While there are arguments on both sides of greater role of private sector in running the economy, that view has continued to sideline, especially in the wake of the misgivings that were exposed by the Global Financial Crisis 2007/08, and then in the wake of the Covid pandemic in the shape of lack of resilience created over decades under the neoliberal assault, along with little institutional provisions being placed under trade rules; for instance, to push for provision of vaccines as a global public good. Quite shockingly, such lessons have not been reflected through EFF programme thinking that continues to be the flagbearer of neoliberal thinking.
Also, it is no hidden fact that the success of the Scandinavian countries or China for instance has been at the back of a strong state sector protecting the rights of its demos from the profit-motive excesses of the private sector by public sector playing a significant role in market creation, through adopting counter-cyclical policy framework, and in pushing towards greater productive and allocative efficiencies.

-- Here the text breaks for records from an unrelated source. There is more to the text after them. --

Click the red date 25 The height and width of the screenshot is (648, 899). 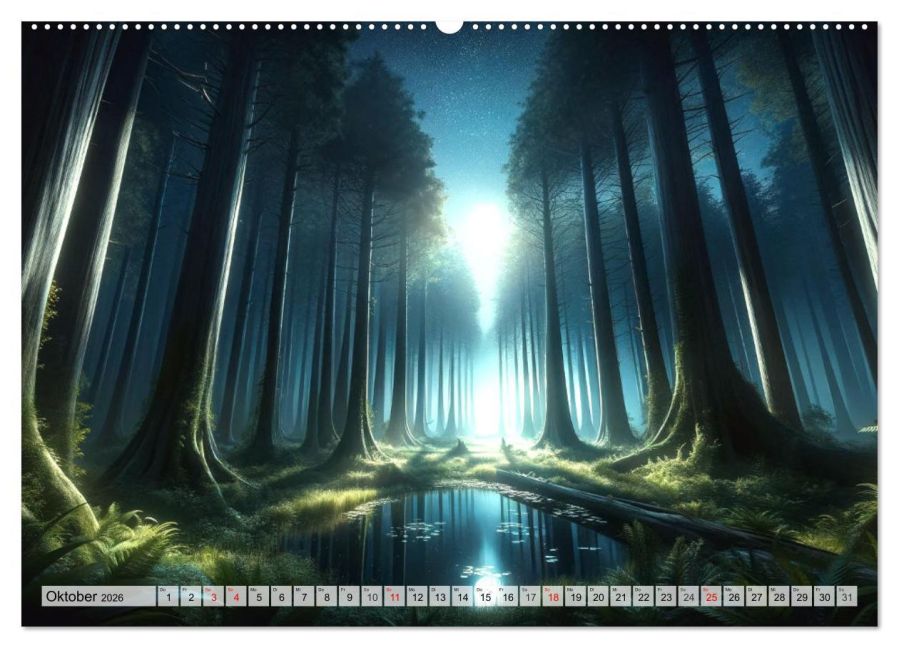click(x=711, y=596)
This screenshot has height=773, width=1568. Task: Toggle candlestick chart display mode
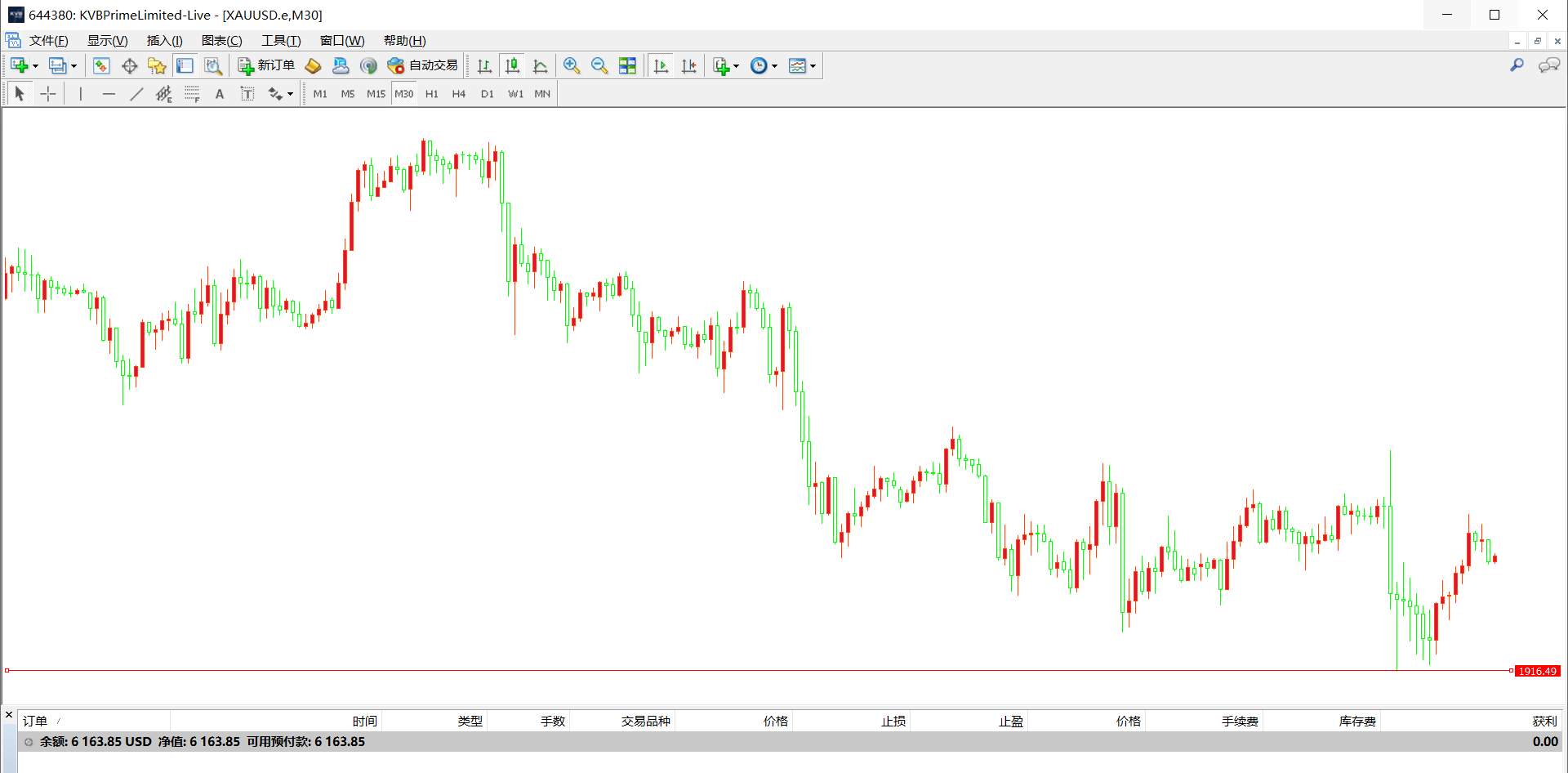[512, 66]
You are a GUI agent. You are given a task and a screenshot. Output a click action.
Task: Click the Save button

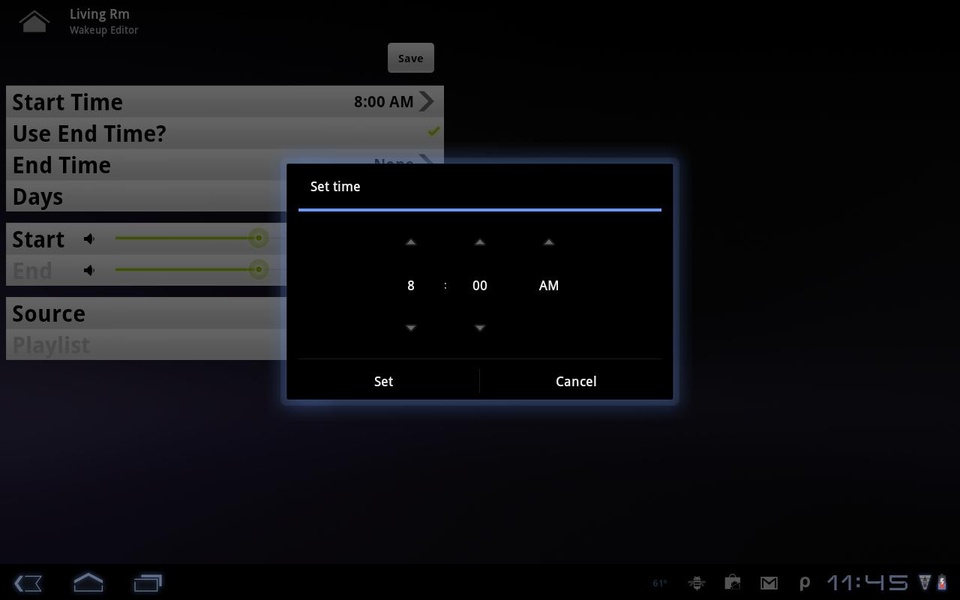(x=411, y=58)
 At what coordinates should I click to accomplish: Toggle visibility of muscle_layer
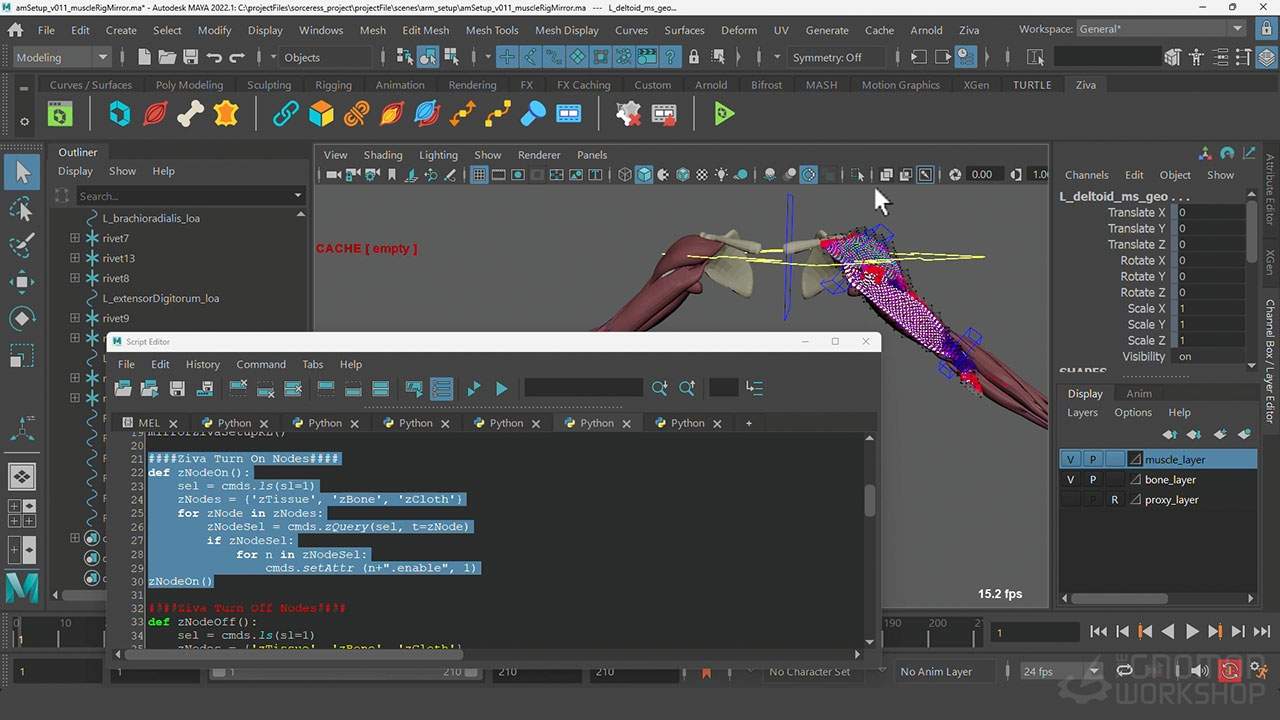(1071, 460)
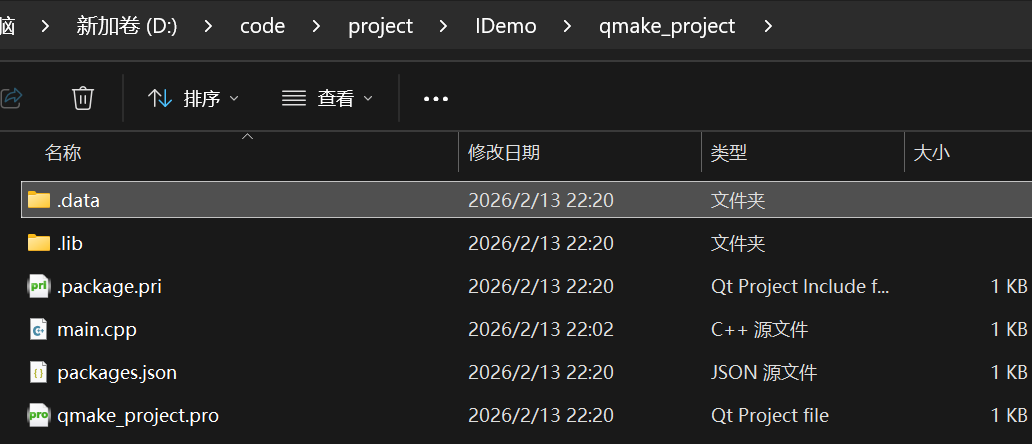Click the share icon in toolbar
The image size is (1032, 444).
(x=12, y=98)
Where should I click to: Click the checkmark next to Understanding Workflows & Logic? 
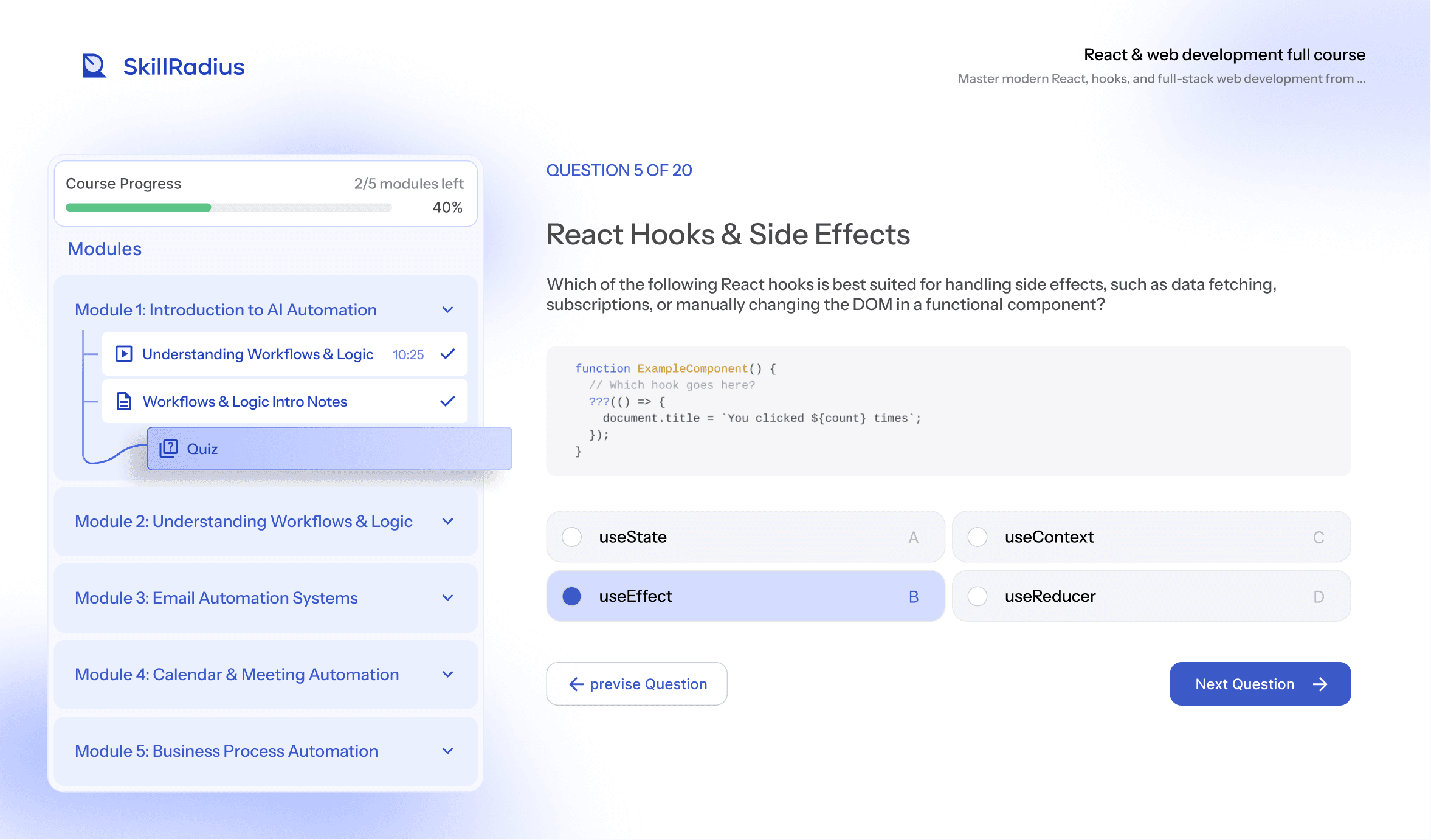point(447,354)
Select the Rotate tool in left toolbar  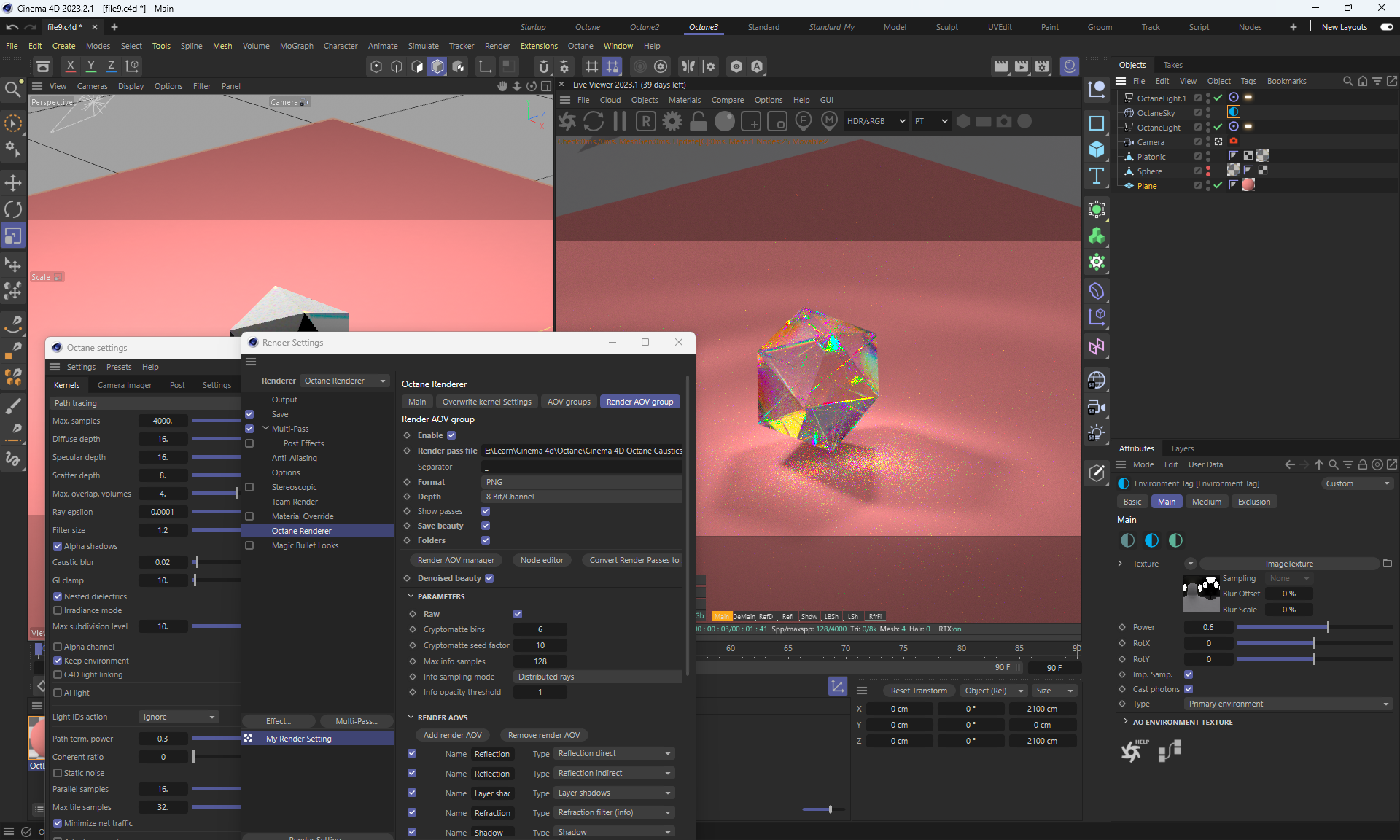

Yet, without making anywhere near similar effort by the public sector, both in terms of improved institutional capacity, and providing needed levels of investment, there is a strong emphasis under the EFF programme to push for greater privatization, whereby the demos will be left virtually at the whims of private sector, given lack of capacity of the government to regulate private sector, at the back of years of under capacitation through lack of investment in education in general, and by following an ever-increasing practice of outsourcing more technical aspects of service delivery.
Hence, this begs the question as to how can a government that has not properly run a certain affair like railways, or steel mills, has the capacity, and knowledge to regulate the private sector intoboth efficiently running these affairs, and also not jeopardize public welfare aspects by over-emphasizing profit interests?